● **Registros de un conjunto de datos de señalamiento**:
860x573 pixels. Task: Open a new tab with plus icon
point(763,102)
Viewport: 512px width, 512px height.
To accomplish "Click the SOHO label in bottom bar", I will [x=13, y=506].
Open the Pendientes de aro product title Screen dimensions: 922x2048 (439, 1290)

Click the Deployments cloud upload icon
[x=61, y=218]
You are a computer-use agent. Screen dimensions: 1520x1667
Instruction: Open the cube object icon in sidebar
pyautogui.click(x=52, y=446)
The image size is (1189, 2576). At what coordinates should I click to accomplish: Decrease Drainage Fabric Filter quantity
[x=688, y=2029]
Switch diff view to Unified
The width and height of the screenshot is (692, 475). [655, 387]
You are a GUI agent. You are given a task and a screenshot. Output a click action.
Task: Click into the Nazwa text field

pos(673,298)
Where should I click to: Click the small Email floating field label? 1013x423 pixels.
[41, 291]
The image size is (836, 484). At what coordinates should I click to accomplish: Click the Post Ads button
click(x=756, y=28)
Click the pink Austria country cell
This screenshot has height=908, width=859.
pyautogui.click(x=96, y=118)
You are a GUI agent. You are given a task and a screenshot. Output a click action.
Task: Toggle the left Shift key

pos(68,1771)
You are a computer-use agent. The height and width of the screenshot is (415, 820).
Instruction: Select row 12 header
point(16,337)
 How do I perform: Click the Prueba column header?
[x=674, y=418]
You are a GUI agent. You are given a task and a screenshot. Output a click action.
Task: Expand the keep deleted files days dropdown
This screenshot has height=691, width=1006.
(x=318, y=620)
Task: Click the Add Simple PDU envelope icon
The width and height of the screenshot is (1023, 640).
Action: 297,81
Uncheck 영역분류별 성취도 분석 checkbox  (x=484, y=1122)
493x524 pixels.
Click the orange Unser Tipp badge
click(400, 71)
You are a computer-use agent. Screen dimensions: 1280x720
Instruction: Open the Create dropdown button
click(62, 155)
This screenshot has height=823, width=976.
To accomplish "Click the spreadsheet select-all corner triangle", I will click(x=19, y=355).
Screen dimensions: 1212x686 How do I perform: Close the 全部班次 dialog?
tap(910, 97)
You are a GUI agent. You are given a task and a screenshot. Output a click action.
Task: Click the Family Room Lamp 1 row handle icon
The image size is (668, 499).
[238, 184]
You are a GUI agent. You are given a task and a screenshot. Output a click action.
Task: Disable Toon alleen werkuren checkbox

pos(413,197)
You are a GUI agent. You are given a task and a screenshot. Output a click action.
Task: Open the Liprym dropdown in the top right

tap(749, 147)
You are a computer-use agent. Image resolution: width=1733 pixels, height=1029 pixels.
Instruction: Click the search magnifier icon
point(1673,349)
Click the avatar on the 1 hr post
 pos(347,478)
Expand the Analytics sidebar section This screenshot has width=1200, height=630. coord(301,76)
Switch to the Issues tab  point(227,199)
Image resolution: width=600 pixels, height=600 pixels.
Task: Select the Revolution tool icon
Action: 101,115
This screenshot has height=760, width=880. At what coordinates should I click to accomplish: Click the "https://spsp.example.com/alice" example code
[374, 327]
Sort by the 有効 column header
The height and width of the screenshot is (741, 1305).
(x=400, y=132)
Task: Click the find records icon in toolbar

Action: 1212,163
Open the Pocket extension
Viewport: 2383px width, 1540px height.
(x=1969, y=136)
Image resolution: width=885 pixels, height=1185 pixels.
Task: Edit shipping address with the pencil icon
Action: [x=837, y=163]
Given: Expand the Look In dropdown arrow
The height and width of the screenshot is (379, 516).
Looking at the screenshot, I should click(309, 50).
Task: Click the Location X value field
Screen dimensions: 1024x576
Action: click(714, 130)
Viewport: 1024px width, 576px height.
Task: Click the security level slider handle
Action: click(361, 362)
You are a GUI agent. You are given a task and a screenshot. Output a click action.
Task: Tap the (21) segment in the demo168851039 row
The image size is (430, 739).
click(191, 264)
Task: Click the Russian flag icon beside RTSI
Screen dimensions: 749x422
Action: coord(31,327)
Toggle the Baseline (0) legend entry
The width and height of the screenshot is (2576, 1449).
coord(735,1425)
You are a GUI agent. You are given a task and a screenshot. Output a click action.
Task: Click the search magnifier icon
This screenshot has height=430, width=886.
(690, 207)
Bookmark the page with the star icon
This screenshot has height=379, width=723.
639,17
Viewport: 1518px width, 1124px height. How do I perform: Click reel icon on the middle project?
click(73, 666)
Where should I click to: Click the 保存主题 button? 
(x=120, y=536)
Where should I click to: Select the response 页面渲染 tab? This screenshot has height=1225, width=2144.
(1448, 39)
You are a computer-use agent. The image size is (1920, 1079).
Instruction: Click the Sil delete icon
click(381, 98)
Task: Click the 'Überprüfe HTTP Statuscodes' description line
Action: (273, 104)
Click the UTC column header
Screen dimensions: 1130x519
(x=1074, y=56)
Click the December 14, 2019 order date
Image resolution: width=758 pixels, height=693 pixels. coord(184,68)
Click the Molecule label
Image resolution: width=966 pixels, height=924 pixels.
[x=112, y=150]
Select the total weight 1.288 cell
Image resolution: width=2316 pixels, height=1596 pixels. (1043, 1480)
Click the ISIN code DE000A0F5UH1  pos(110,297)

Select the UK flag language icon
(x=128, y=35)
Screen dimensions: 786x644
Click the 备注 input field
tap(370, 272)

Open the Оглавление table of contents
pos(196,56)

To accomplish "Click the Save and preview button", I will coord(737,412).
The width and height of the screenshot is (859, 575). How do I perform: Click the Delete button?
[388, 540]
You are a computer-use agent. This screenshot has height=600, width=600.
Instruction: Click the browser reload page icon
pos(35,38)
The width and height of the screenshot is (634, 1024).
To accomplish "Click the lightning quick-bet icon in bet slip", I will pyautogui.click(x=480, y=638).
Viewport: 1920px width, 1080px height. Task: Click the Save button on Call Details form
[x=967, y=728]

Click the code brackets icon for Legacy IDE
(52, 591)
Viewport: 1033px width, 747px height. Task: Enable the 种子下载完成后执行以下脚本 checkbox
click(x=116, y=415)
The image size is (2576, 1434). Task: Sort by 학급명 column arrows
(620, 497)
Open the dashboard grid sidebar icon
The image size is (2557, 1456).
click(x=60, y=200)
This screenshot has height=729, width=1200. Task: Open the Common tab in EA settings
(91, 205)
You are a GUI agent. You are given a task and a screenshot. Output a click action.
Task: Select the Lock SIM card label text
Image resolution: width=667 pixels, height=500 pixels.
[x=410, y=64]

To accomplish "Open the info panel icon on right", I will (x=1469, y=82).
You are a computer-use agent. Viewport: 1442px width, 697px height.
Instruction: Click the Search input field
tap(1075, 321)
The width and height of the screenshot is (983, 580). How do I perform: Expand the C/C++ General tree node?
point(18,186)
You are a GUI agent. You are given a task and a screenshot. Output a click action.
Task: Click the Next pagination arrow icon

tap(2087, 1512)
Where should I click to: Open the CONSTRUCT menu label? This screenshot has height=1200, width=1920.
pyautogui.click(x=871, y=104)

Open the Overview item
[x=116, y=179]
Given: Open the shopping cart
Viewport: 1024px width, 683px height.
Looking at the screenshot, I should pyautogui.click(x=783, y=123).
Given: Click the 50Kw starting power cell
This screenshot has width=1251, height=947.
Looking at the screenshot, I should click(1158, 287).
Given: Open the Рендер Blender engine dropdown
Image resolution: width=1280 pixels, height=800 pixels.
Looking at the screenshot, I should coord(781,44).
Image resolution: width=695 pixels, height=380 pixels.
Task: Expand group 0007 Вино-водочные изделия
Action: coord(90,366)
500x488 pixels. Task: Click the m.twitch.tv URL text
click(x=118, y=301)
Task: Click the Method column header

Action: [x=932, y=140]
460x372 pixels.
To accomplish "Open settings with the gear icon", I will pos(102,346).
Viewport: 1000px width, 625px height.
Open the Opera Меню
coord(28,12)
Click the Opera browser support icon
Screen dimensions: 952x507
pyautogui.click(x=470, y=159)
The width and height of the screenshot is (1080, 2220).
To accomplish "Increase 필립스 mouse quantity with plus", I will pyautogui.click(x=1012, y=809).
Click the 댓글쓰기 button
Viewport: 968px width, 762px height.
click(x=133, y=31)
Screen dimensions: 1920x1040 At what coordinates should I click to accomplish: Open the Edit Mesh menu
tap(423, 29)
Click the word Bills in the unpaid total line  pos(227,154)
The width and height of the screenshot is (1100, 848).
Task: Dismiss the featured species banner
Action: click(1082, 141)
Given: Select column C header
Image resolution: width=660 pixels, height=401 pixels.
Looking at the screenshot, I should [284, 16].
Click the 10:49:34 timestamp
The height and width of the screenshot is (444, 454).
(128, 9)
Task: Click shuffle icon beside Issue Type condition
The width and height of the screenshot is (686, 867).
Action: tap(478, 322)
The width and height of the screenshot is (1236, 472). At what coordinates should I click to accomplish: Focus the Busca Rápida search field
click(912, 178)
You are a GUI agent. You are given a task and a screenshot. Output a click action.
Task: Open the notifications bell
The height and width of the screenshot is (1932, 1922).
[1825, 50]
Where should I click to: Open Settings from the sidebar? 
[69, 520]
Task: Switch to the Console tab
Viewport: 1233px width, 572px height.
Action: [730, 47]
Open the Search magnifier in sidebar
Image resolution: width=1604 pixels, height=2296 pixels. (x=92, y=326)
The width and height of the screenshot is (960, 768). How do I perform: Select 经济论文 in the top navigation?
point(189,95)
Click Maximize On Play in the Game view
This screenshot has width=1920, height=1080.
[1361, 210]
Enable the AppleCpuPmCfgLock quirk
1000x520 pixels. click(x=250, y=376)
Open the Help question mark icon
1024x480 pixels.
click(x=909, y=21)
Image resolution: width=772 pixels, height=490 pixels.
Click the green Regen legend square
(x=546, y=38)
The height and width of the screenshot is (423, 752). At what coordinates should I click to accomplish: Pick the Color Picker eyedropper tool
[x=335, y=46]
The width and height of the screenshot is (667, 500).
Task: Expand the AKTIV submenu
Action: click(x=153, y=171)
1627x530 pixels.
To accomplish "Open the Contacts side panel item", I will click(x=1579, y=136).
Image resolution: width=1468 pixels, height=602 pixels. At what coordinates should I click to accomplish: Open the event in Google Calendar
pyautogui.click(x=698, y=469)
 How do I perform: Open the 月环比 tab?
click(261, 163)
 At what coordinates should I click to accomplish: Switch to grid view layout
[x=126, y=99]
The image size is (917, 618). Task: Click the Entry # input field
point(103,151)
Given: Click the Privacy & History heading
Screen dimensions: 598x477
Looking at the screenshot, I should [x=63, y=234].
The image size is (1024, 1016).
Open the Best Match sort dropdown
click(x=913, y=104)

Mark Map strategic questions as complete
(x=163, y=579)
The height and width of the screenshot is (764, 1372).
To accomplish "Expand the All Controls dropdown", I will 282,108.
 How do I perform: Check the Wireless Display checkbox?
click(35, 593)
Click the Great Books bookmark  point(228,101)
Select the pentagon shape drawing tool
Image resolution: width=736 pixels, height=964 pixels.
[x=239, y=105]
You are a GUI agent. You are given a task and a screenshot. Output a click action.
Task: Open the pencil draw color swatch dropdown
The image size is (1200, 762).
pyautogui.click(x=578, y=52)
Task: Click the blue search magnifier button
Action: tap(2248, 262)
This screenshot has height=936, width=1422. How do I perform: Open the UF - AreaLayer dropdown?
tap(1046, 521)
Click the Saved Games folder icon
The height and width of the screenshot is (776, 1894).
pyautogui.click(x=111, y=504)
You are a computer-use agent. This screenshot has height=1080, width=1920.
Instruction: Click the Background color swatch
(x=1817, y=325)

● **Tarea propuesta**: Transcribe sin ningún cambio las líneas del listado de arriba, desde su comienzo hasta la línea que contiene "pyautogui.click(x=96, y=118)", ambos extremos incluidos.

● **Solución del ejercicio**:
860x573 pixels. Task: Open a new tab with plus icon
point(763,102)
Viewport: 512px width, 512px height.
To accomplish "Click the SOHO label in bottom bar", I will [x=13, y=506].
Open the Pendientes de aro product title Screen dimensions: 922x2048 (439, 1290)

Click the Deployments cloud upload icon
[x=61, y=218]
You are a computer-use agent. Screen dimensions: 1520x1667
Instruction: Open the cube object icon in sidebar
pyautogui.click(x=52, y=446)
The image size is (1189, 2576). At what coordinates should I click to accomplish: Decrease Drainage Fabric Filter quantity
[x=688, y=2029]
Switch diff view to Unified
The width and height of the screenshot is (692, 475). [655, 387]
You are a GUI agent. You are given a task and a screenshot. Output a click action.
Task: Click into the Nazwa text field

pos(673,298)
Where should I click to: Click the small Email floating field label? 1013x423 pixels.
[41, 291]
The image size is (836, 484). At what coordinates should I click to accomplish: Click the Post Ads button
click(x=756, y=28)
Click the pink Austria country cell
This screenshot has height=908, width=859.
pyautogui.click(x=96, y=118)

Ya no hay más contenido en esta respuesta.